- _Exercise_: Could you say how many lines in the records include "second"? Please give the number by itself.

Dataset entries
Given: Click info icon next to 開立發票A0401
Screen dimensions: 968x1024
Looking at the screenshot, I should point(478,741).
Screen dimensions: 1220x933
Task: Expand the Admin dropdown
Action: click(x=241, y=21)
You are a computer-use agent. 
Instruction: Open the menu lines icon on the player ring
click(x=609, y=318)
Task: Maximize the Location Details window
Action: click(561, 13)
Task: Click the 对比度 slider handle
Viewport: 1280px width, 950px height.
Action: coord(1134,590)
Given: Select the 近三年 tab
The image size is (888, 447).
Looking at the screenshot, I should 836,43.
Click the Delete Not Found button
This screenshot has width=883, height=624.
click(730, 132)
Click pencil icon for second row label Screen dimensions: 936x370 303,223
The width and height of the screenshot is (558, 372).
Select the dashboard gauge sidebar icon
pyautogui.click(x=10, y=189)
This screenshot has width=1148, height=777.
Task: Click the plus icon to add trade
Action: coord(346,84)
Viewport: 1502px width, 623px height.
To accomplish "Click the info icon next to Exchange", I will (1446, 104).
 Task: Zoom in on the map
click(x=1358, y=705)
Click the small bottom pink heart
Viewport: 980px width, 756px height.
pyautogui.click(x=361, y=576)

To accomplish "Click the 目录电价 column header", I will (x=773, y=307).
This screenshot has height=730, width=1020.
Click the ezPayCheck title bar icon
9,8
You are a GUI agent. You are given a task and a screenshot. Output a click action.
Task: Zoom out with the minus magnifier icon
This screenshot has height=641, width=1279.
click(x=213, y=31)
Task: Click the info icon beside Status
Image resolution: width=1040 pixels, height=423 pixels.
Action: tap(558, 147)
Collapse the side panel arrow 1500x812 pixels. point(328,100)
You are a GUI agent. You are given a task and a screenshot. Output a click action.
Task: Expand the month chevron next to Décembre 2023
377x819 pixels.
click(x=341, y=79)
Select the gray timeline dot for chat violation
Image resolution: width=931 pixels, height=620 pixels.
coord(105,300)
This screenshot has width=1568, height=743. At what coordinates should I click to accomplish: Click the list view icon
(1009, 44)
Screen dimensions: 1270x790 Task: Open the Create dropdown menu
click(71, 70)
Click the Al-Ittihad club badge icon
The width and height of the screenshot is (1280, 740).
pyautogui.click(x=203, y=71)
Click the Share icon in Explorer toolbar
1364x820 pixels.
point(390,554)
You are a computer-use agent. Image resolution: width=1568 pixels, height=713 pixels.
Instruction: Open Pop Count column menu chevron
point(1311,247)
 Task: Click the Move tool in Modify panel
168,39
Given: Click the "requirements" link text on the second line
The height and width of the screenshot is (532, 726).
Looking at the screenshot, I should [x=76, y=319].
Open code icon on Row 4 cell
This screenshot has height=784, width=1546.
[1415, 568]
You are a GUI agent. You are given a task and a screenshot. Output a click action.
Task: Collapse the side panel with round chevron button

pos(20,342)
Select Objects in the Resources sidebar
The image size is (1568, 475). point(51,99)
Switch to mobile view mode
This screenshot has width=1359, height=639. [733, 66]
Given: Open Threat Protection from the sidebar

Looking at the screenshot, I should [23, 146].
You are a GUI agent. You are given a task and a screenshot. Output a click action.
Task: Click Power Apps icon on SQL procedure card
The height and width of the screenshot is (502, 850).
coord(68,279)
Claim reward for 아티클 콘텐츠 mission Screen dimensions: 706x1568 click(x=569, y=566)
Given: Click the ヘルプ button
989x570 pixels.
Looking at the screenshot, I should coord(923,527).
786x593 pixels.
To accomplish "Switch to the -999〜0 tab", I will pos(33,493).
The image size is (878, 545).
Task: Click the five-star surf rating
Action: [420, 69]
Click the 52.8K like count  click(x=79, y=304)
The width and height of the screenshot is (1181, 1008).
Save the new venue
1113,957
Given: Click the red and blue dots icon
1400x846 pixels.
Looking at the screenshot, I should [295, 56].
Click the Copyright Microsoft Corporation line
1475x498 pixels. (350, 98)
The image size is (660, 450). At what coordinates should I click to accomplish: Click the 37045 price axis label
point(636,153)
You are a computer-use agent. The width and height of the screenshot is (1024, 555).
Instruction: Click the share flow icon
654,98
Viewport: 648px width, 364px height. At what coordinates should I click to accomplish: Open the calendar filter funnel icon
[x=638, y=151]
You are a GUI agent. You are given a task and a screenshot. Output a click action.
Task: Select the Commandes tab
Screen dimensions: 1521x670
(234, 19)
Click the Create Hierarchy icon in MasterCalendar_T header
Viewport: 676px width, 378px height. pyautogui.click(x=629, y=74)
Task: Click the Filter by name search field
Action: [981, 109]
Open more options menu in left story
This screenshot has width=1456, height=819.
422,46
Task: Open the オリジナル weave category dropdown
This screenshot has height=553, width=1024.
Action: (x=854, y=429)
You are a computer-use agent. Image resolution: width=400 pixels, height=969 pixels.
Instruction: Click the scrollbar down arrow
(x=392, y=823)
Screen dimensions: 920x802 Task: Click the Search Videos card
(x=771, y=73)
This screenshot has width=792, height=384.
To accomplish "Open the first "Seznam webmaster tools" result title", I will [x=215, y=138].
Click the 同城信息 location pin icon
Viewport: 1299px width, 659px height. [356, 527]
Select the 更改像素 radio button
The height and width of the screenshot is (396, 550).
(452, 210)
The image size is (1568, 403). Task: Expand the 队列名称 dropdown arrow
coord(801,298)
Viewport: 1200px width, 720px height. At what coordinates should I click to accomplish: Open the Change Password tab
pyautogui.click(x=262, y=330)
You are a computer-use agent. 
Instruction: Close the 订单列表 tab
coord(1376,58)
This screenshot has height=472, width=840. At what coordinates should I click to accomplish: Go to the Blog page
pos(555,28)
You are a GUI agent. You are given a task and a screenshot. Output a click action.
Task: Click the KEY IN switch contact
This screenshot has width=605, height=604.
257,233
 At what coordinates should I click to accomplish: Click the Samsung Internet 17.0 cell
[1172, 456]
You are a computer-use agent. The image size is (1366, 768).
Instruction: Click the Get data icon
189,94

- _Answer for this exercise_: 2